И тем не менее – вот мы!
(Неужели я сейчас что-то сказал? Странно… Слова будто родились из воздуха, их ко мне словно ветром принесло.)
Почудилось мне, или впалая грудь маленького человечка и впрямь приподнялась, как при глубоком вдохе? На самом ли деле дрогнули его губы, желая сообщить мне о чем-то, или мне опять показалось?
Я стоял во весь рост, поэтому ни в чем не уверен. Подгребая ногами песок, я принялся быстро забрасывать им и всяким мусором маленький трогательный трупик. Я работал как одержимый, действуя ногами, руками, ногтями – быстрее! быстрее! – только бы поскорее его зарыть, спасти от хищных чаек.
По моему телу волной пробегала дрожь. Из-за холодного восточного ветра с океана – я так понимаю. У ног плескались ледяные волны прибоя, взбивая пену. Солнце все не грело, его лучи не могли пробиться сквозь туманную дымку.

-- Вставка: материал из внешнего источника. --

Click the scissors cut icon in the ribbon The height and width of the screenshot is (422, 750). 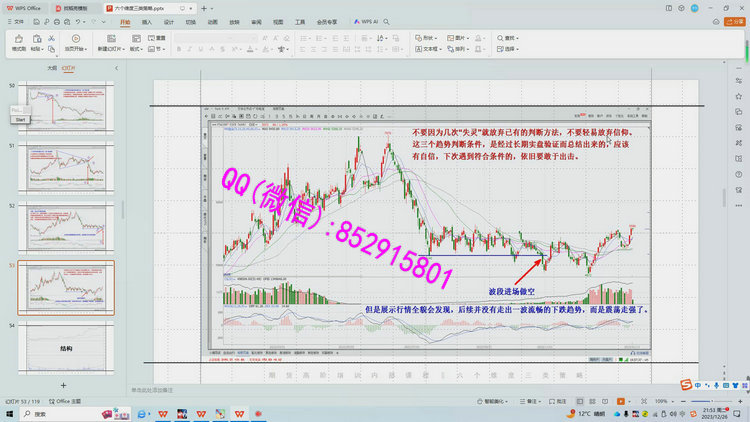point(51,38)
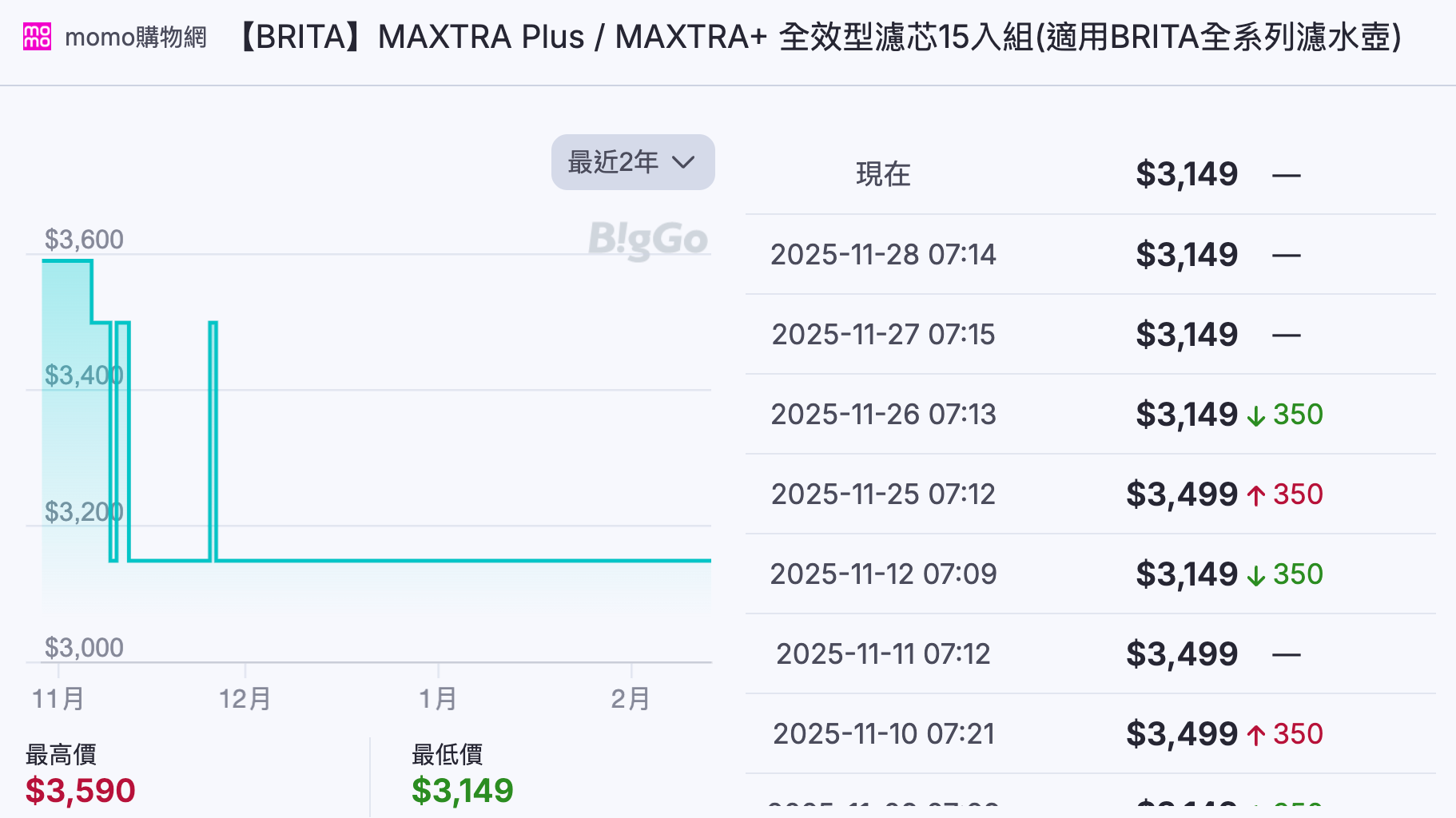This screenshot has height=818, width=1456.
Task: Open the 最近2年 time range dropdown
Action: (632, 162)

«Так оно лучше будет! Вот увидишь. Это единственный выход!»
И снова эти мои слова, рожденные ветром, принесло откуда-то со стороны. Мои губы почти не двигались, еле шевелились, словно были чужими и жили отдельной от меня жизнью.
Я закопал маленького человечка со всей возможной тщательностью. Закончив работу, я повернулся и быстро, не оглядываясь, зашагал к своему коттеджу.
Разумеется, заснуть снова в то утро мне так и не удалось.
Как и во все последующие… Казалось, стоило мне опустить голову на подушку, как наступал рассвет и я просыпался, разбуженный криками на пляже. Почему это со мной происходило, проклятие ли какое на меня легло, или это было просто несчастливое стечение обстоятельств, сказать не могу.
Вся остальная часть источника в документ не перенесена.